The International Atomic Energy Agency says U.S. Energy Secretary Spencer Abraham
will visit its Vienna headquarters later this month to launch a new initiative
on nuclear non-proliferation.
IAEA spokeswoman Melissa Fleming confirmed top-level talks are planned on
a global clean-up of highly enriched uranium from civilian reactors.
"There are major initiatives by the U.S., and Secretary of Energy Abraham
is coming to Vienna the week after next to announce new U.S. measures to attack
that problem," she said.
The United States is already financing a program to send weapons-grade uranium
from Eastern Europe and former Soviet states back to Russia.
Experts fear many of the reactors are run-down and poorly guarded, making
them a possible target for terrorists.
At the end of last year, a U.S.-led team evacuated highly enriched uranium
from an inactive research reactor in Bulgaria, and flew it to Russia, where
it was blended down as reactor fuel. Similar joint operations with the IAEA
have taken weapons-grade uranium from reactors in Romania and Serbia.

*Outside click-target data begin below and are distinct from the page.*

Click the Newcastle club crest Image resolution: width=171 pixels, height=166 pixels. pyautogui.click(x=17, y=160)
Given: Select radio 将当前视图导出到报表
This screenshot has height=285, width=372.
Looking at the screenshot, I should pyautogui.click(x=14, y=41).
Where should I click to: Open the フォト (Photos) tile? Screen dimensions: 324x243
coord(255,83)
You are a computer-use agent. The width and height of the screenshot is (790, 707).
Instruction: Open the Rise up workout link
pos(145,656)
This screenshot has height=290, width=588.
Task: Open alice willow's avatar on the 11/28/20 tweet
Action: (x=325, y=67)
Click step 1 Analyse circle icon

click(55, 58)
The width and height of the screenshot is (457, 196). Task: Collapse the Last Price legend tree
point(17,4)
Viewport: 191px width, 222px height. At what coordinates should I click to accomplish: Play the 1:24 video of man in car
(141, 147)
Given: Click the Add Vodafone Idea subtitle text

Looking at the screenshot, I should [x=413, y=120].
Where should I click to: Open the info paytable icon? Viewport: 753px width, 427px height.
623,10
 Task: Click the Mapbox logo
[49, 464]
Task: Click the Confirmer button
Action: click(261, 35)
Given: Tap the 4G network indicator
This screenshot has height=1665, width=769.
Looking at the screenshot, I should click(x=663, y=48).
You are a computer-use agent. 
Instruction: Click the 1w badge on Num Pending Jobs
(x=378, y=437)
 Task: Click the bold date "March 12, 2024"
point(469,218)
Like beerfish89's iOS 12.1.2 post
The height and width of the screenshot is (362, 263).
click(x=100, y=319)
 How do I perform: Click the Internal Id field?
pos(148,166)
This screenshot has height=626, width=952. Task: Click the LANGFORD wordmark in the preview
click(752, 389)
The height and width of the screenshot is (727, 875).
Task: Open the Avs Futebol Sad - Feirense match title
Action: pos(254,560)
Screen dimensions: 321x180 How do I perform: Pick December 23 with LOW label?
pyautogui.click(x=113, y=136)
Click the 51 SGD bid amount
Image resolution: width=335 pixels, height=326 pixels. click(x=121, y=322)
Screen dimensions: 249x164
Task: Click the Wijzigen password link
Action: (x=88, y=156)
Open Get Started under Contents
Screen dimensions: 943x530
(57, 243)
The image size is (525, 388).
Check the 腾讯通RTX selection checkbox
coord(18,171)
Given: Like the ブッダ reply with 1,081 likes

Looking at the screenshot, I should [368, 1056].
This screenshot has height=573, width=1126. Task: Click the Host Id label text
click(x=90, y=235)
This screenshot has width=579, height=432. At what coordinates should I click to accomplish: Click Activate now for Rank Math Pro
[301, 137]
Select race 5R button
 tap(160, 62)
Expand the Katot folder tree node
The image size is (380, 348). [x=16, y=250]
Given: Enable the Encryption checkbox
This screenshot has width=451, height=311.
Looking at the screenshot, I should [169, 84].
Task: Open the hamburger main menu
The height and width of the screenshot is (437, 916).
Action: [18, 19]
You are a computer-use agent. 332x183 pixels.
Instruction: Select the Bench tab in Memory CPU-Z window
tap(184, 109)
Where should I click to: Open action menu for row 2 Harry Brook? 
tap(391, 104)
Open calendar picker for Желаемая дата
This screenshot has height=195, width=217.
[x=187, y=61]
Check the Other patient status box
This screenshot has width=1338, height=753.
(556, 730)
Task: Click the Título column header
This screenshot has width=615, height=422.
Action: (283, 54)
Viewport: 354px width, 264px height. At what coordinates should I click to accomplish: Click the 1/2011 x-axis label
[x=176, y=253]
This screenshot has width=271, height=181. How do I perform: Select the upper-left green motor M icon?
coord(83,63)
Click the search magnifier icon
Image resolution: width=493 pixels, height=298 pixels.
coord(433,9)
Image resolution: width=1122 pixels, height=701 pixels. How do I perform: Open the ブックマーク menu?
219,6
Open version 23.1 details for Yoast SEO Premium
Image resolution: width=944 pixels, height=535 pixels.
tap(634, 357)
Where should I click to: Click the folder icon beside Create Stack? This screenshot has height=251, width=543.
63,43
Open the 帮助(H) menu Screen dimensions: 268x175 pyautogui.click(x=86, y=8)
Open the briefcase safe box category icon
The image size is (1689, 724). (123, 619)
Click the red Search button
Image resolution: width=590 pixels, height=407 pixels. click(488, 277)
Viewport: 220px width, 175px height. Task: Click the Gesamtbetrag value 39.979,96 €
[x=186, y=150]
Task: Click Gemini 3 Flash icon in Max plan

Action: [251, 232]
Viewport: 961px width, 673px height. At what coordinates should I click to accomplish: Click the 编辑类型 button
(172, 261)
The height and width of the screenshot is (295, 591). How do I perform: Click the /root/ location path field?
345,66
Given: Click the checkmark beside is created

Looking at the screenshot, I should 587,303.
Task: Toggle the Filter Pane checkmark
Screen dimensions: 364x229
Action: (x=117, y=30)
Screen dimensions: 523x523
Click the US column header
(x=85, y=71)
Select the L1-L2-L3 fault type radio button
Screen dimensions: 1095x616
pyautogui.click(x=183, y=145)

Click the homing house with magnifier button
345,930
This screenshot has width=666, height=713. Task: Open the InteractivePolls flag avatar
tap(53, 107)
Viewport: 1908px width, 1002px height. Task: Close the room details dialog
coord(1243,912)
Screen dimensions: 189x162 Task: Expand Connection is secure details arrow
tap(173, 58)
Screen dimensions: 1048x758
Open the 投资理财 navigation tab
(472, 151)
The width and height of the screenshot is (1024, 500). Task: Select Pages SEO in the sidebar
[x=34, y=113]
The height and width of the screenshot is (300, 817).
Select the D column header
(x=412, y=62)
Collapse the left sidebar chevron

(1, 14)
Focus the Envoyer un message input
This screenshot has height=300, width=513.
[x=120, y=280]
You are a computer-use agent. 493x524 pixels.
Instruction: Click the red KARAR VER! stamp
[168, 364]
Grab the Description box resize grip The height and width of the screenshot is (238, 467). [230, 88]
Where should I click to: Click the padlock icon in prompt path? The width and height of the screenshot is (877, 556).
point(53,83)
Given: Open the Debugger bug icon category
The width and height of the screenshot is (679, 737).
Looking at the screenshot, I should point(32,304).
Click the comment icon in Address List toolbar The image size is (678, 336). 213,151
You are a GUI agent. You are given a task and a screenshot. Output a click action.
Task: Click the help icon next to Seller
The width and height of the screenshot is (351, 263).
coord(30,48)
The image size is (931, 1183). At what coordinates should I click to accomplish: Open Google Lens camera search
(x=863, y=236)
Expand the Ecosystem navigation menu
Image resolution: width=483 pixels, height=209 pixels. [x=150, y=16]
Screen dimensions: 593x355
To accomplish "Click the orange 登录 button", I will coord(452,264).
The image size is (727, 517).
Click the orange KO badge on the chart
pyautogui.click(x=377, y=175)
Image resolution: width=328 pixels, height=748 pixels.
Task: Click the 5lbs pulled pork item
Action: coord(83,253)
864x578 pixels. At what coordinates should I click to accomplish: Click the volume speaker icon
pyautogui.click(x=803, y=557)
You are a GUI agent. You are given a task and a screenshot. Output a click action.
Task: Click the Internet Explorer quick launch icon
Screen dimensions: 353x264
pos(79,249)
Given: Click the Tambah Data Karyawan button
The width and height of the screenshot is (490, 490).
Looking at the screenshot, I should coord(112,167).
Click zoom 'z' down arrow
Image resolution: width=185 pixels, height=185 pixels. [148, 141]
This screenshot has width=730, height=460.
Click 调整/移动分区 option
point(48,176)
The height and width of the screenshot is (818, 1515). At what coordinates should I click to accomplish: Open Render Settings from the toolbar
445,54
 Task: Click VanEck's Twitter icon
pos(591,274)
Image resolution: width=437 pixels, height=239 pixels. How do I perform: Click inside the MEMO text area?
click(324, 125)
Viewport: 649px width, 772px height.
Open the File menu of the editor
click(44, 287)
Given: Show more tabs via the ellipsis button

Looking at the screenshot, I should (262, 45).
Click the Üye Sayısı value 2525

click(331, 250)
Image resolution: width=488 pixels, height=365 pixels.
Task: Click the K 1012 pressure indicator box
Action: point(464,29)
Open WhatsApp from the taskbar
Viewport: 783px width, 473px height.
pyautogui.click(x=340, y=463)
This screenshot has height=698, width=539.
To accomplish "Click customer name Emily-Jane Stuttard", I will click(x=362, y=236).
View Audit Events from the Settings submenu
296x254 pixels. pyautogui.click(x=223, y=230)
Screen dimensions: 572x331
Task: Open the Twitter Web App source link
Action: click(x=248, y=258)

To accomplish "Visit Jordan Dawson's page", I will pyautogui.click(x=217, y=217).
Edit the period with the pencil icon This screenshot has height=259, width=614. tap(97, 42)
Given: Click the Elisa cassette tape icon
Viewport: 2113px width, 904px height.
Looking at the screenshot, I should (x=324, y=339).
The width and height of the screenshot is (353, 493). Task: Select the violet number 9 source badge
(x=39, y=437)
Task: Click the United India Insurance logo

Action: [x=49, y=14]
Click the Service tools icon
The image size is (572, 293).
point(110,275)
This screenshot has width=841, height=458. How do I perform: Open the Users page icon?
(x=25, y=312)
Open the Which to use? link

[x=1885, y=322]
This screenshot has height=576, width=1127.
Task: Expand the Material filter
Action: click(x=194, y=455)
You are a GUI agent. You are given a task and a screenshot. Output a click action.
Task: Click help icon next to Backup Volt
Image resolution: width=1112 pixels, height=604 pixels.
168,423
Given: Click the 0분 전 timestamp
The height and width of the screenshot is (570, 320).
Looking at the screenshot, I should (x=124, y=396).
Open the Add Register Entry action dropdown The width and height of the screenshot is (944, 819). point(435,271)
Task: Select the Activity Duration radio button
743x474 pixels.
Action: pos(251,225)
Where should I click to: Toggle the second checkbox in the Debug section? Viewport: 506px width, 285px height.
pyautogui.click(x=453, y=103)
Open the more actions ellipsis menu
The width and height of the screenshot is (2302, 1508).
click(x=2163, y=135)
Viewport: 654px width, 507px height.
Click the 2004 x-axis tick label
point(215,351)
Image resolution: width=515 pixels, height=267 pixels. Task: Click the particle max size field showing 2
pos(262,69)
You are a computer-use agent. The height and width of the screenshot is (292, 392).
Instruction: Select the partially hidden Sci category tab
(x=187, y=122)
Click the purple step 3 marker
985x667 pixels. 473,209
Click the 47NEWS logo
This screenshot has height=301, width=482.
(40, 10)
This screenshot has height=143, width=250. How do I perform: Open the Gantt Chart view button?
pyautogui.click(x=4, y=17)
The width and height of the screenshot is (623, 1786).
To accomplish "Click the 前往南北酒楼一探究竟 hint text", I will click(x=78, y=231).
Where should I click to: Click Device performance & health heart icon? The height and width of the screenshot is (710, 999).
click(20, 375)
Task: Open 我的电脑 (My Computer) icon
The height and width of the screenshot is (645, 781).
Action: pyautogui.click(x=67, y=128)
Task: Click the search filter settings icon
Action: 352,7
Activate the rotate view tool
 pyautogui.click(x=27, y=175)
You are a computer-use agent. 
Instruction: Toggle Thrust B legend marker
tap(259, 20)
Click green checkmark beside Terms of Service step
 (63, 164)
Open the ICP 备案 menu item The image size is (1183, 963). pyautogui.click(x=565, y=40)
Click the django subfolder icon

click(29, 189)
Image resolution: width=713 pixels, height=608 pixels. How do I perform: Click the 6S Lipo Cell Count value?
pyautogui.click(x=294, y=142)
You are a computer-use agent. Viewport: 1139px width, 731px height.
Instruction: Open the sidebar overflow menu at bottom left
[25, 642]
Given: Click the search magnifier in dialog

Now, the United States is planning to have large quantities of highly enriched
uranium in reactors in Ukraine and Belarus processed as well, and talks are
under way with Uzbek authorities to take similar security measures at a reactor
near the Afghan border.
Analysts at Harvard University say there are hundreds of reactors in the
world with highly enriched uranium that could be used by terrorists to make
a bomb. Secretary Abraham visited the IAEA headquarters last September, and
warned then that nuclear material, if not properly guarded, could fall into
the hands of terrorists.
The United States is engaged in a program to replace dangerous uranium in
reactors it once supplied, and, so far, has retrieved about half of the material.
The aim of the latest missions is to take out the weapons-grade uranium in
reactors world-wide, and fly it back to the country of origin, either the United
States or Russia, by the end of 2005.